In a defiant note of refusal to be left behind, women of my country in Somaliland had also their moment of joy and celebration on 29 September 2005 when Ikran Haji Daud Warsame made history as the first Somali woman to win a seat in public parliamentary election. Though internationally unrecognised, Somaliland also took credit for becoming the first Horn of African country and the first African-Islamic state to have a woman as a foreign minister. Edna Ismail has since then spearheaded the country's quest for attention with exceptional finesse.
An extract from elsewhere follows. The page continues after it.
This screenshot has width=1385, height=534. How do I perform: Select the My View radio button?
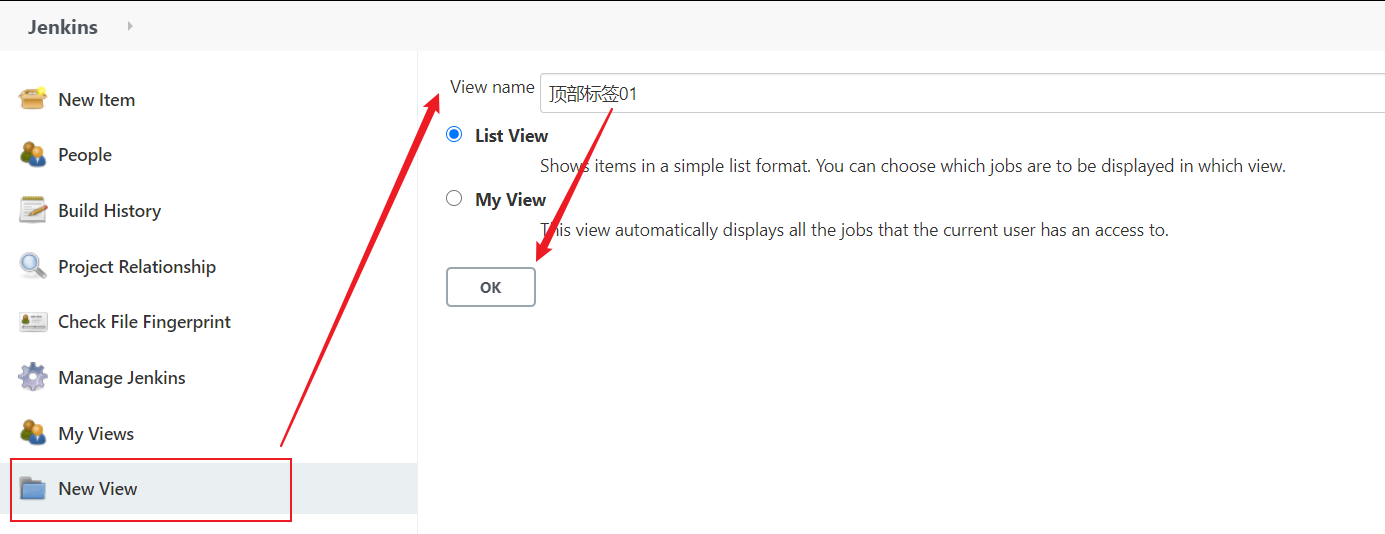click(x=454, y=198)
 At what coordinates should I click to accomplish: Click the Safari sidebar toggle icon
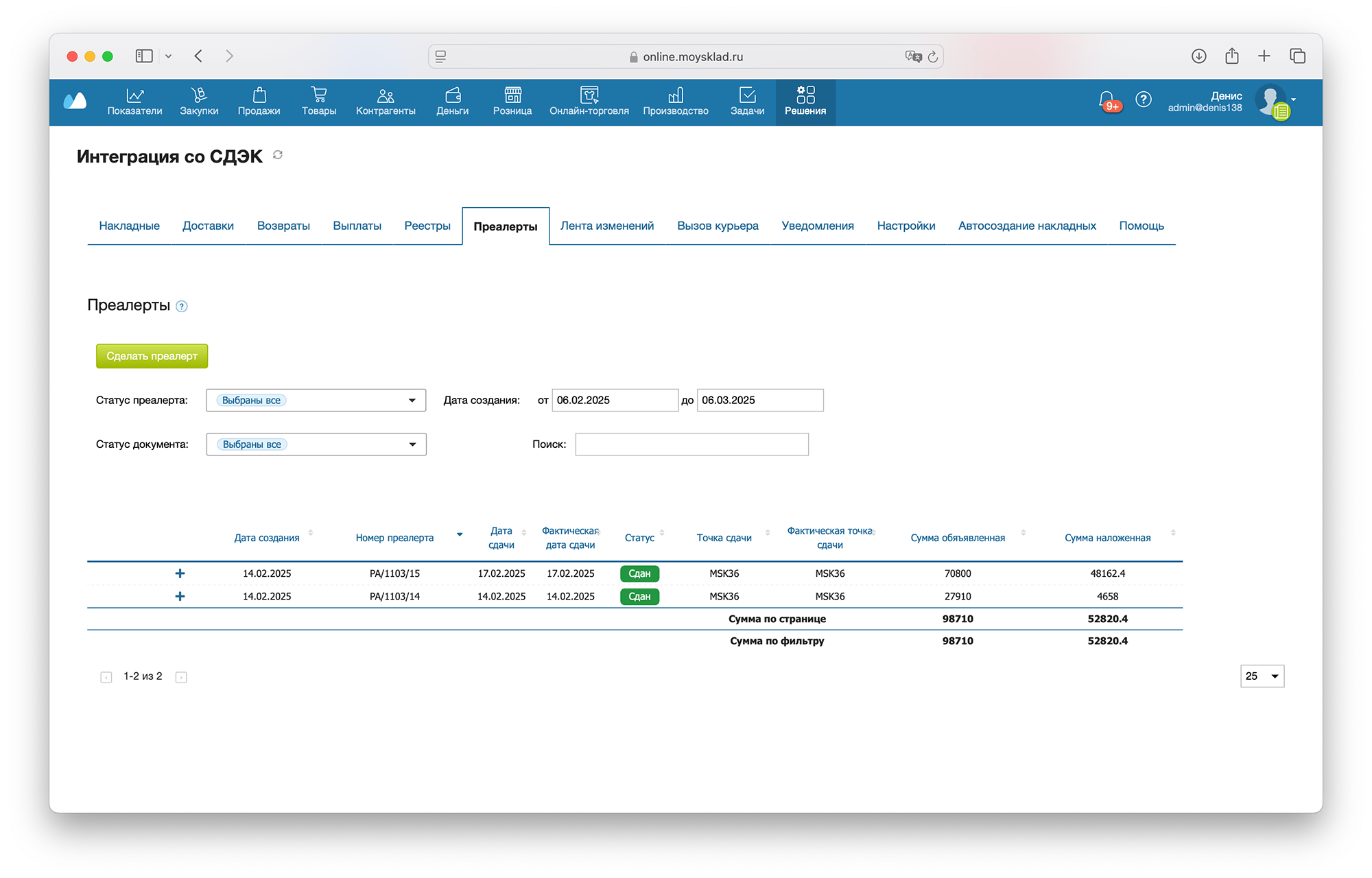coord(144,56)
As a country predicted by the eminent Kenyan-American Prof. Ali Mazrui in early 1980s to be the first African nation to have a woman president, Somalia’s closest call to such feat came in 1997 when Radiya-Roda, a woman from the then breakaway Somaliland, threw in her gauntlet for the country’s presidential race against a veteran politician and an independence hero. Although Radia-Roda barely made it beyond her announcement of intent, it was Asha Ahmed Abdalla’s vying for presidency in war-torn Somalia that had refreshed Prof Mazrui’s prediction in people's minds, while reflecting the African woman’s unrelenting will to reach for the skies despite the walls around her.

In the social development field of which women were always at the forefront albeit being invisible, African women’s moment of glory came when Kenyan environmentalist and human rights campaigner Wangari Maathai  won the Nobel Peace Prize, thus becoming the first African woman to have won such a prestigious international accolade since the creation of Noble Peace Prize in 1901. The most rewarding aspect of the award was that Dr. Maathai was honoured for issues that were close to the heart of African women over the centuries. The Noble Committee hailed Dr Maathai’s great achievements for the environment, human rights, gender equality and against poverty as important seeds for world peace. This was an international recognition of the African woman’s historical attachment to land and her record as a peacemaker.

African women’s age-long role as bread winners also got international recognition through the UNDP honouring of Ms. Edith Wakumire of Uganda for her work in poverty reduction at the local community level in October 1998 in commemoration of the International Day for the Eradication of Poverty. These women of steel not only represent as apostles of change for the war and poverty infested continent but also signify the dawn of a new Africa where women carry the flagship of peace and prosperity.